I am trying to test a backup with optimized storage set to true, when trying to run a backup I get the signal received error. It seems to happen once i have more than 3.5GB of data in the container.
$ lxc launch images:ubuntu/focal c1
$ lxc config device set c1 root size=25GB
$ lxc shell c1
head -c 4GB /dev/zero > data.iso
exit
$ lxc export c1 --optimized-storage
Error: Create backup: Backup create: Failed to run: zfs send lxdpool/containers/c1@backup-a3c81f96-c61c-45d0-810c-66ec420ec902: warning: cannot send 'lxdpool/containers/c1@backup-a3c81f96-c61c-45d0-810c-66ec420ec902': signal received
Check the storage pool
$ zfs list
NAME USED AVAIL REFER MOUNTPOINT
lxdpool 6.75G 44.6G 96K none
I ran this on the LXD host
$ free -mh
total used free shared buff/cache available
Mem: 1.9Gi 459Mi 1.3Gi 0.0Ki 163Mi 1.4Gi
Swap: 1.9Gi 31Mi 1.9Gi
It’s unfortunate that it doesn’t tell you what signal was received…
It could be an out of memory situation, could be out of disk space or a network disconnect, those could cause SIGKILL, SIGPIPE, …
I have increased the size of the virtual machine so that memory is 4GBm, and 8GB without success.
Note: I have ubuntu installed inside a VM using Parallels Desktop M1 Preview.
I am starting to suspect it is a space problem (again) which is causing the signal, but not the on the storage pool, on / mount.
When optimize_storage is set to true, how does this different internally to when being set to false, i know zfs send or btrfs send are called, but is the binary dumped to a temp folder before being compressed.
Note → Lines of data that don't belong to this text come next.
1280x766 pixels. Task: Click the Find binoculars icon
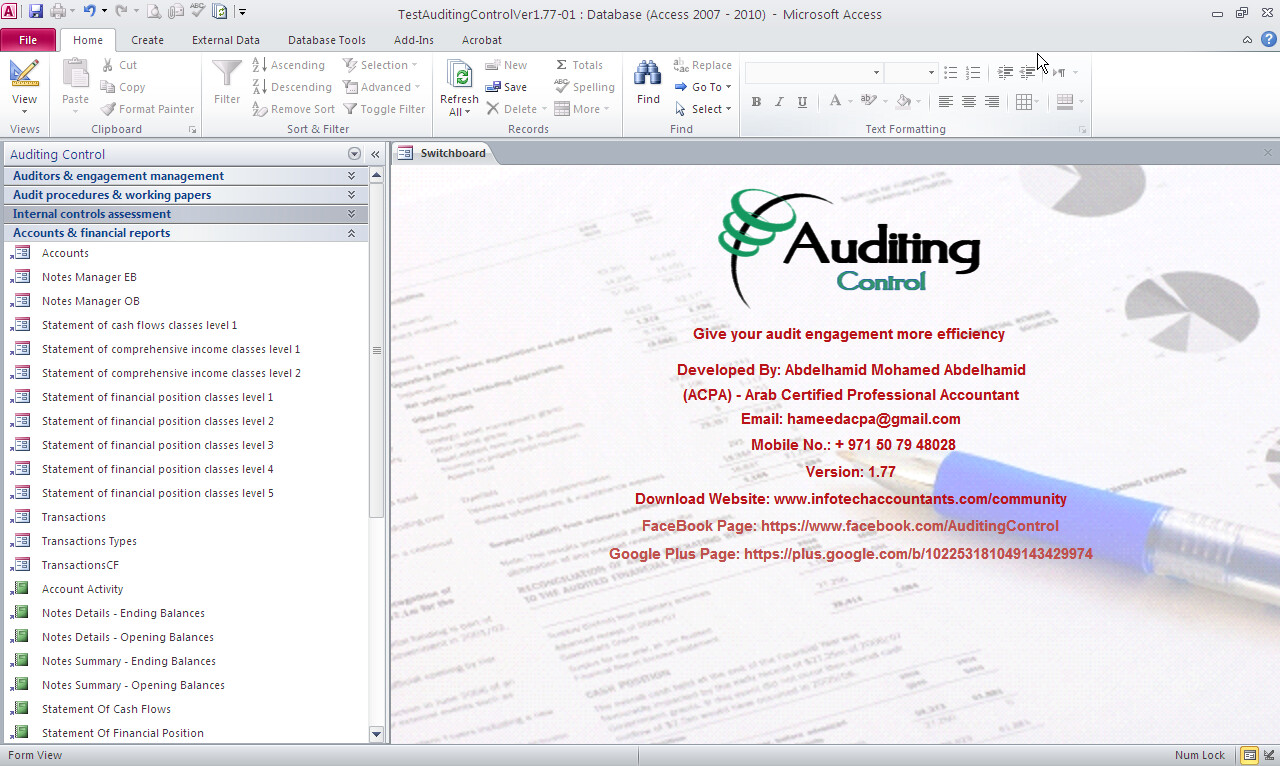click(x=648, y=74)
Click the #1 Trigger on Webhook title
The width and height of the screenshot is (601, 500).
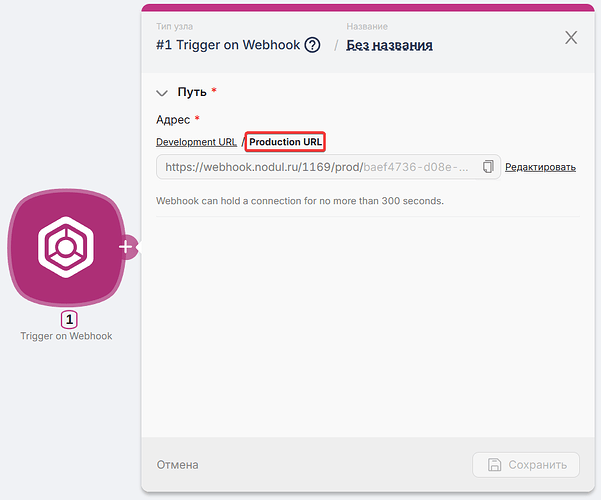pyautogui.click(x=228, y=45)
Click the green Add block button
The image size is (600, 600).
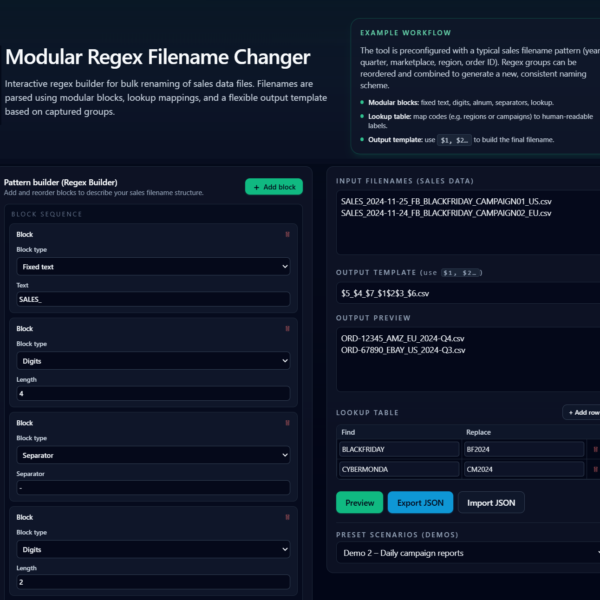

I did try to look through the source code but did not find where it was calling the zfs send.
This is my free space.
$ df / -h
Filesystem Size Used Avail Use% Mounted on
/dev/sda2 9.8G 6.2G 3.1G 67% /
Yes it does get dumped to a temporary file in LXD’s var directory (which is /var/snap/lxd/common/lxd/backups if using the snap) before being written to the tarball (as we need to know the size of the file before being able to add it to the tarball).
In non-optimised mode, we create a snapshot of the volume, and temporarily mount it and then read each file individually and add them to the tarball (which is created also in the LXD backups directory).
So in optimised mode for a short period of time you can end up having both the uncompressed binary blob from zfs send and the tarball (containing the blob file) existing in the backups directory at the same time.
If you have space on a storage pool for the temporary file (not necessarily the same pool as the instance you’re exporting) you can create a custom volume on that storage pool and then set the global config setting storage.backups_volume to indicate to LXD to use it instead.
Just realized that head -c 4GB /dev/zero > data.iso was not the best way to create temporary data for testing different backups on different storage systems. For the optimize_storage=true this is fine because its binary dump, but if tar compresses files as is, it can shrink 4gb into 30mb. DOH.
May I suggest that in the production setup section of the documentation, it suggests creating a volume for backups or leaving enough free disk space for backups etc.